As with surgery, the challenge in cases of biochemical recurrence after radiation therapy is to determine the site of recurrence.
If the recurrence is localized to the prostate, there are several options for eradicating the disease:
- Salvage radical prostatectomy
- Cryotherapy (destroying the prostate by freezing the gland under ultrasound guidance)
- High-intensity focused ultrasound (HIFU)
Smilow Center surgeons offer all of these options. Salvage radical prostatectomy is a very challenging technical procedure because of the prostate is embedded in a fibrous scar produced by radiation. Even in the hands of the most experienced prostate cancer surgeons, complications such as incontinence and strictures are common after salvage radical prostatectomy. Therefore, minimally invasive ablative therapies are gaining increasing acceptance for the treatment of recurrent prostate cancer after failed radiation therapy. Smilow Center surgeons are among the most experienced in the country at performing salvage cryotherapy. NYU is currently one of eight centers in the US investigating HIFU, a promising new technology for ablating the prostate in after failed radiation therapy.

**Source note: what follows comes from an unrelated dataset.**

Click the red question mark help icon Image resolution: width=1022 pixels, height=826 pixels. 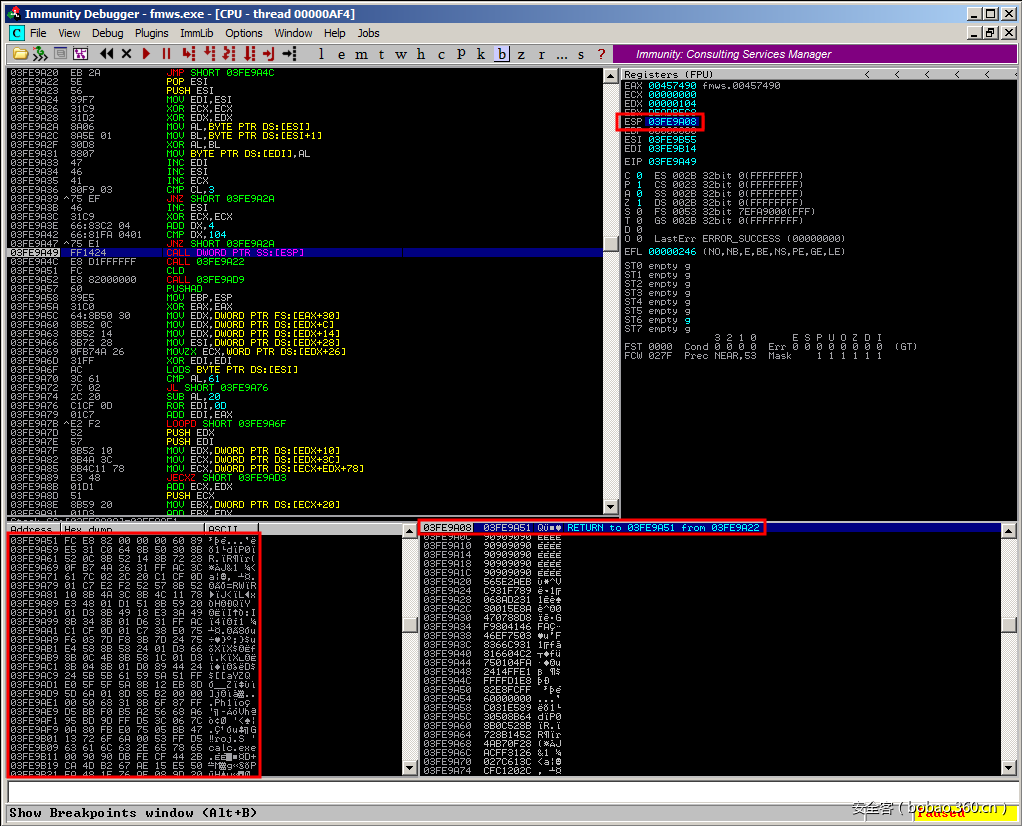[x=601, y=54]
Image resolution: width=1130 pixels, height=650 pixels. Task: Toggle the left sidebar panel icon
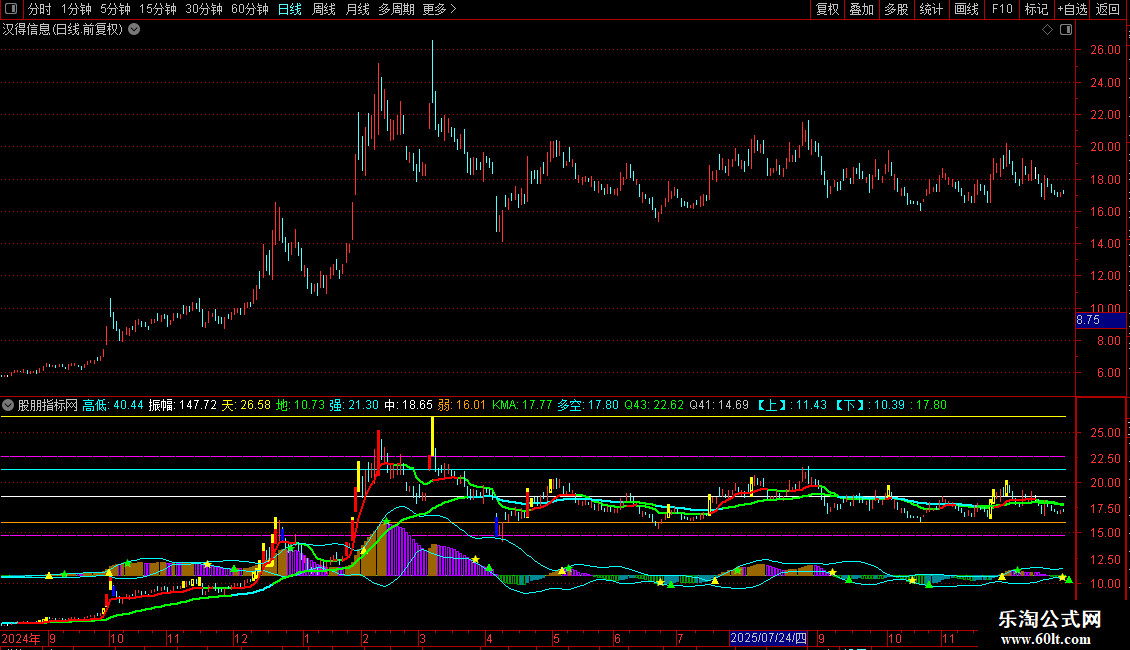click(13, 9)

In the past, most men opted for hormonal therapy because of the complications associated with salvage radical prostatectomy. It is imperative to obtain a prostate biopsy before embarking on any attempt to cure localized disease to ensure that recurrence is localized to the prostate. In addition to biopsy, imaging studies are routinely performed to determine if there is evidence of systemic metastasis, which would obviate attempts at achieving local disease control.

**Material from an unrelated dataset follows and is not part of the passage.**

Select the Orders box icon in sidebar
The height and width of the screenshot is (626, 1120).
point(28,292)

In terms of side effects, how does surgery compare to radiation in treating prostate cancer?
A recent study published in the New England Journal of Medicine examined quality of life outcomes after radical prostatectomy and radiation therapy for localized prostate cancer. (Sanda MG et al. N. Engl. J. Med. 358:1250-1261 (2008)). In this study, long-term urinary incontinence was very rare after both treatment options. Urinary and rectal symptoms were worse after radiation therapy. Erectile function was slightly better after radiation therapy. The outcomes from this study were captured 2 years after treatment. It should be noted that surgeons at the Smilow Center have reported that potency continues to improve between 2 to 4 years after radical prostatectomy (Glickman L, Godoy G, Lepor H. J. Urol. 181(2):731-5 (2009)). In contrast, there is evidence that potency deteriorates beyond 2 years after radiation therapy (Penson DF et al. J Urol. 173(5):1701-5 (2005)). In addition, the above comparison study excluded men who underwent radiation and received neoadjuvant and/or adjuvant androgen deprivation therapy. Virtually all of these men would experience both erectile dysfunction and loss of libido.

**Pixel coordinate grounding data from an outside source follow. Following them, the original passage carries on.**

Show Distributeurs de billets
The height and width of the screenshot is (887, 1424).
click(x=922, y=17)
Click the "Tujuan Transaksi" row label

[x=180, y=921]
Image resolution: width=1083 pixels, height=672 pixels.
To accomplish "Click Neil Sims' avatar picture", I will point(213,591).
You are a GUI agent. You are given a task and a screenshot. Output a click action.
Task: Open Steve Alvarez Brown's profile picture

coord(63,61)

How do surgery and radiation compare for curing prostate cancer?
There have been no recent long-term, randomized studies comparing survival after radical prostatectomy and radiation therapy. A randomized Veterans Administration study in the 1980s demonstrated a survival advantage of surgery over radiation therapy. This study is not relevant today because of advances in radiation therapy technology and a stage shift in the disease due to increased PSA screening. Several retrospective studies have examined survival after radical prostatectomy and radiation therapy after correcting for factors such as disease severity and medical comorbidities. The study from Henry Ford Hospital reported a survival advantage for surgery over radiation for low-, intermediate- and high-risk localized disease (Tewari A et al. J. Urol. 177(3):911-5 (2007)). A recent study from Memorial Sloan Kettering Cancer Center examining differences in survival between surgery and radiation therapy for high-risk disease (Gleason score >8 or PSA >20 or stage cT2c/cT3) found a significant survival advantage for radical prostatectomy.